From Retail to 'Medtail'
Landlords with vacant storefronts are turning to dentists and doctors to fill their empty space.
Here are today’s highlights:
Regulations in Des Moines and other cities are chilling entrepreneurship.
DoorDash is getting into finance with merchant cash advances.
Frustrated employers are searching for ways to lure employees back to the office.
Is it any surprise that dry cleaners are giving up?
THE RUSSIAN INVASION
Russia’s invasion of Ukraine brings fresh risk to a global economy already facing challenges: “The economic impact will depend on the scale of the fighting and the new sanctions that the U.S. and its allies have promised. Those penalties would come on top of the more limited sanctions the U.S., the U.K., and the European Union have already rolled out against Russia in response to the Ukraine crisis. Extensive fighting and sanctions that disrupted Russia’s energy exports would have an outsize impact on the European economy, given its heavy dependence on Russian gas. Some European banks and businesses also have extensive ties with Russia.”
“The price of oil surged above $100 a barrel and prices for commodities supplied by Russia such as aluminum and nickel that are key inputs into the automotive industry also leapt.”
“Wheat prices in the U.S. rose to their highest levels since July 2012 on Thursday. Russia and Ukraine are breadbaskets, exporting millions of tons of wheat to fragile economies in the Middle East including Egypt, Turkey and Lebanon.”

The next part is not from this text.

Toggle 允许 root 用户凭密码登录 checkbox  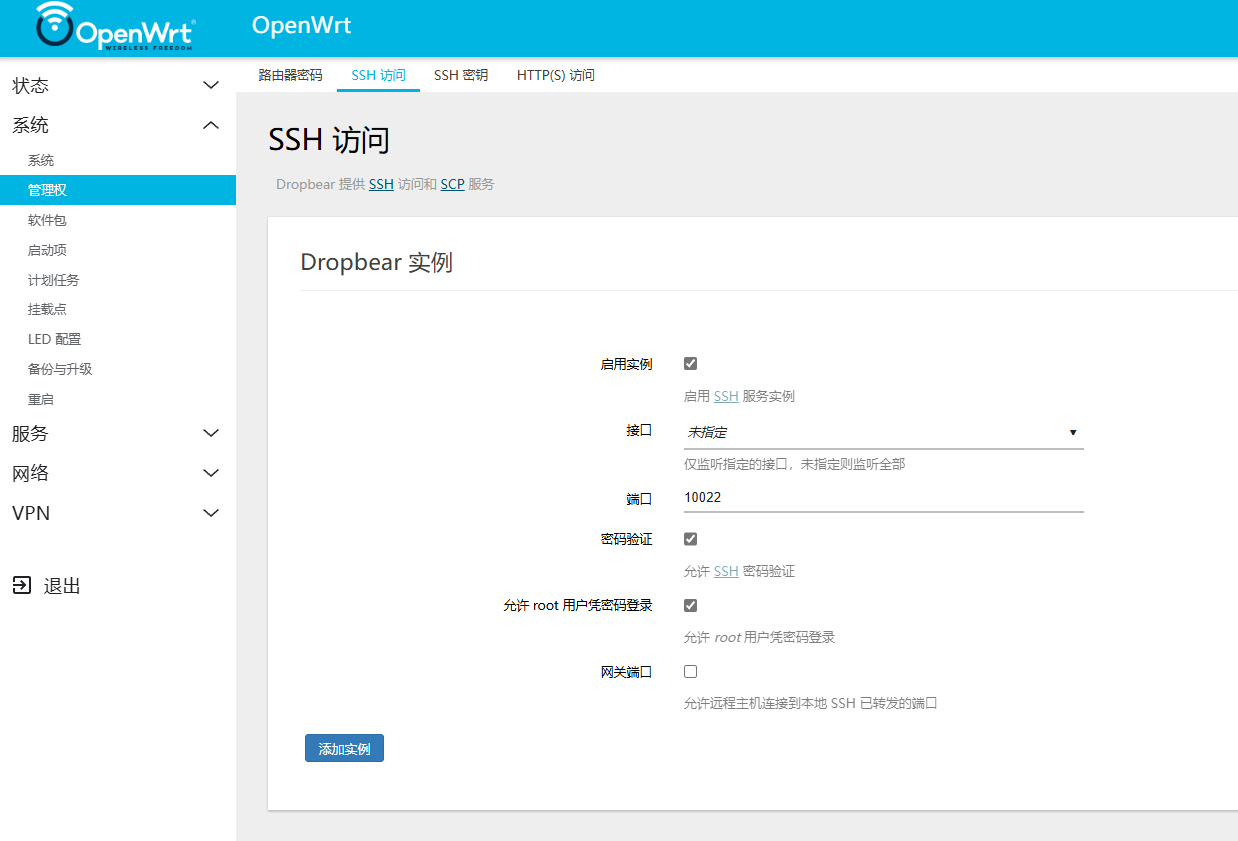pyautogui.click(x=690, y=605)

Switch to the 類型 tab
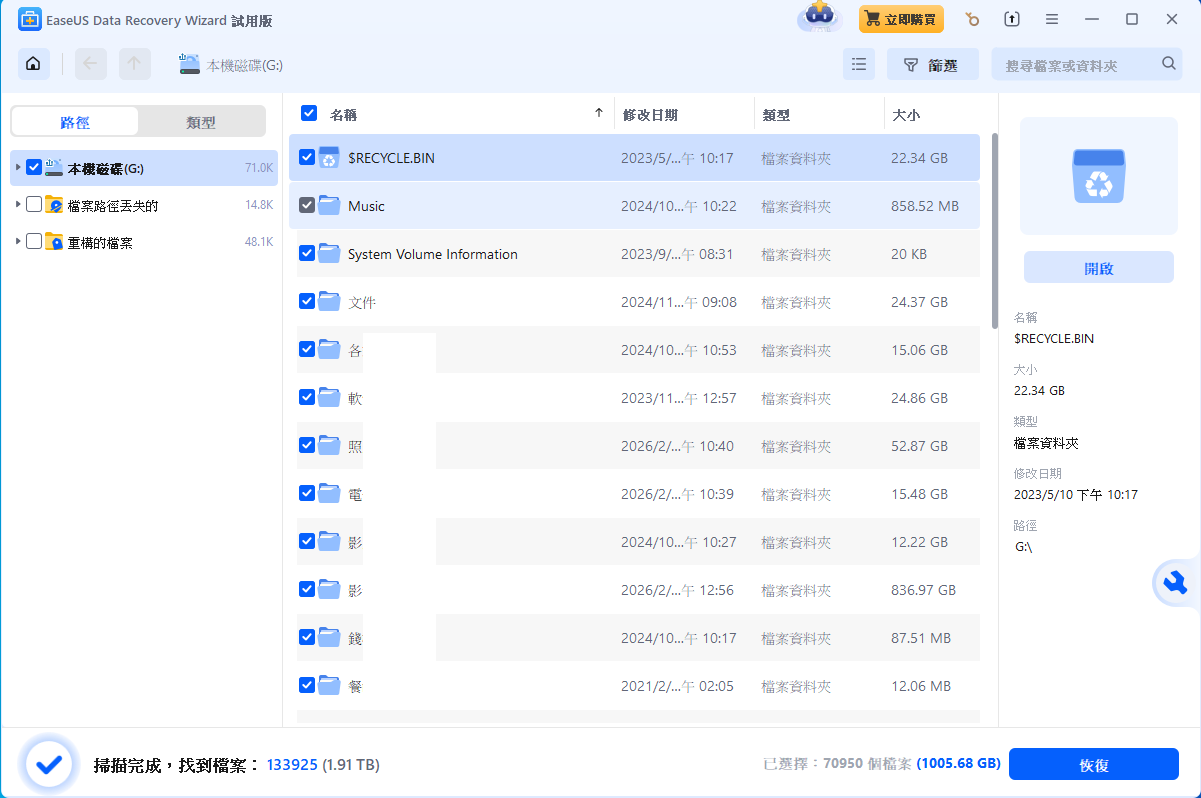click(x=202, y=120)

“Analyzing the impact of eight shocks that have hit the eurozone economy since September 2001, the economists concluded that businesses are first to react with cuts in investment spending, while households are slower to adjust spending, but when they do the impact is larger.” READ MORE
Here’s how Des Moines and other municipalities chill entrepreneurship: “Opening a brick-and-mortar enterprise during the Covid-19 pandemic presented challenges. But as [Sara] Hopkins moved forward with her project, she realized that her biggest obstacle was not the economic uncertainty that came with the pandemic, but City Hall. Des Moines requires aspiring entrepreneurs to navigate a long, complex and expensive approval process that shuts down many ventures before they get started. ‘It felt like the rules were designed to make it difficult for someone like me to start up,’ Hopkins says.
“The study, published Feb. 8, 2022, analyzes city codes and startup requirements for five common business types in 20 U.S. cities, including Des Moines.”
“Opening a restaurant, for example, is a 66-step process in Des Moines. When diagrammed, the flow chart looks like a tangled mess. Those who attempt the feat must fill out 12 forms, pay 10 fees, make eight in-person visits to government offices, and interact with six different city and state agencies.
“Opening a barbershop is similarly daunting. The process involves 64 steps, 11 forms, 11 fees, nine in-person activities and six different agencies.” READ MORE
Lending expert Ami Kassar explains why he deleted DoorDash from his phone: “DoorDash has recently gotten into the merchant cash advance business. Based on my cursory research, it appears to be the lone third-party delivery service breaking into this kind of financing business. For the uninitiated, merchant cash advances are a way for small businesses to get cash fast, as the services typically extend money to companies based on their potential future sales. So if the business closes, the financier is out of luck, as these arrangements typically don't require personal guarantees of collateral unless stated otherwise in the contract. Sounds like a good deal, right? Not quite. I've seen personally how quickly these arrangements can turn into a debt trap that can decimate small businesses.”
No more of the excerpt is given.